If you see "All Examples are Labeled", this means all your training examples are labeled by at least one LF.

In [None]:
# You can filter for unlabeled data
try:
    df_unlabeled = df_train[~df_train.index.isin(df_train_filtered.index)]
    sample = df_unlabeled.sample(5)
    update_stats({"examples": sample, "label": "unlabeled"}, "show_examples")
    display(sample[["text", "pred_label"]])
except ValueError as e:
    print("All examples are labeled. Showing Lowest Coverage examples.")
    label_sums = (L_train != -1).sum(axis=1)
    print("\nExamples with lowest coverage: ({})".format(min(label_sums)))
    sample = df_train[label_sums == min(label_sums)].head()
    update_stats({"examples": sample, "label": "unlabeled"}, "show_examples")
    display(sample[["text", "pred_label"]])

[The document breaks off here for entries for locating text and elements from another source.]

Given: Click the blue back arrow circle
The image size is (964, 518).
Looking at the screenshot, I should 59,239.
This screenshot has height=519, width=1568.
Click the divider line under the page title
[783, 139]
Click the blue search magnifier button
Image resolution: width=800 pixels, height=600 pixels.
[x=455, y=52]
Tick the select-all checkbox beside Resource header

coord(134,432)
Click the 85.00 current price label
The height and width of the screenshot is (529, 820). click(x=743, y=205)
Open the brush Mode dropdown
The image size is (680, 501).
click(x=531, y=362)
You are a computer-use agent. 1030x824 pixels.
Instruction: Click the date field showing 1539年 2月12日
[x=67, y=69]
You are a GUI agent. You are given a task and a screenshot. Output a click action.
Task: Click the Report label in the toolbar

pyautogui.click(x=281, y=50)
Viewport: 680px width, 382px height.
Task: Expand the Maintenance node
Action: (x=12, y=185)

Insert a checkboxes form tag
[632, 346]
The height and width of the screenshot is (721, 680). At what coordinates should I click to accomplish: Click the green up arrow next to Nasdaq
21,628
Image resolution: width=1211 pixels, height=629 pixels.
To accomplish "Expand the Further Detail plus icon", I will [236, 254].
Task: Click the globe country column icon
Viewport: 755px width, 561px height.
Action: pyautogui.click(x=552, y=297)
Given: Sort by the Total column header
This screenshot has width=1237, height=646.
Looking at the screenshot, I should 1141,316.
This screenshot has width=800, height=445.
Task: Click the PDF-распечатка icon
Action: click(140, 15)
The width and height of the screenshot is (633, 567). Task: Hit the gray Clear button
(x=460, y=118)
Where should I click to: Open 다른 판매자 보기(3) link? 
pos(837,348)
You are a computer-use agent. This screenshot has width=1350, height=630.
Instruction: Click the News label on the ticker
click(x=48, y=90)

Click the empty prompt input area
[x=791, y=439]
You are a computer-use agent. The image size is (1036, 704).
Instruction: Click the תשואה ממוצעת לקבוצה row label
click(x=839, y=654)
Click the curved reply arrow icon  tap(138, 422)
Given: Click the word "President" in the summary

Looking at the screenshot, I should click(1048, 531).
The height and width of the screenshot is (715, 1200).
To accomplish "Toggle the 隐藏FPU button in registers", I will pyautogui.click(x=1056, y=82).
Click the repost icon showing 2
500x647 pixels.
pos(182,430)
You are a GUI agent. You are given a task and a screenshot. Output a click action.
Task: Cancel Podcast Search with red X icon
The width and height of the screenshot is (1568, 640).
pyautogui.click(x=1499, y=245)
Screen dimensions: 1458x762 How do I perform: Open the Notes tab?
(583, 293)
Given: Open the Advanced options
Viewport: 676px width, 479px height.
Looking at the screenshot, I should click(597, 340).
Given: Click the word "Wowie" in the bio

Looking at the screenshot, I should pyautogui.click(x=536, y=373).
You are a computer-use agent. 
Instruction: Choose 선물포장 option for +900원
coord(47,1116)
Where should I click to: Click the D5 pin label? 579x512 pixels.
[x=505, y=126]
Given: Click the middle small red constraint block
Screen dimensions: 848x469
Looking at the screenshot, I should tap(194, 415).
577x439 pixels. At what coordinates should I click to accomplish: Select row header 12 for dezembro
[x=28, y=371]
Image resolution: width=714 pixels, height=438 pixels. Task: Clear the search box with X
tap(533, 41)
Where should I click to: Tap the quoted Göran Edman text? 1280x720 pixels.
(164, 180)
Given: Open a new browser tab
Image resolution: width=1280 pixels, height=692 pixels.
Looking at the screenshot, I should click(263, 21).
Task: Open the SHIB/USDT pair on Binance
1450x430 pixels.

### View Incorrectly Labeled Examples

__FOR ONE (1) GIVEN LABELING FUNCTION__ see some examples where it underperforms.

In [None]:
# view some incorrectly labeled examples for a given LF
j = 2
# set j to match the value of the LF you're interested in
df_dev["label_from_this_LF"] = L_dev[:,j]
sample = df_dev[L_dev[:,j]==abs(df_dev["label"]-1)]
display(sample)
update_stats({"examples": sample, "label": "incorrect", "lf_id": j}, "show_examples")

# Train Model

The size and accuracy of the training data isn't really enough to know how "good" the training data is. 

For this, we can train a simple bag of words model on these labels, and see test accuracy.

(This step may take a while).

In [None]:
stats = train_model(label_model, L_train)
display(stats)





## FINISHED?

### It's time to save.

When your time is up, please save your explanations and model!

In [None]:
# Enter your name (for file naming)
YOUR_NAME = ""

In [None]:
!mkdir snorkel_tutorial

In [None]:
label_model.save("snorkel_tutorial/lfmodel.pkl")
%history -p -o -f snorkel_tutorial/history.log
!cp snorkel_tutorial.ipynb snorkel_tutorial/notebook.ipynb

In [None]:
assert len(YOUR_NAME) != 0
save_model(YOUR_NAME, "Snorkel", "News")

...And you're done with the tutorial! 

## THANK YOU :]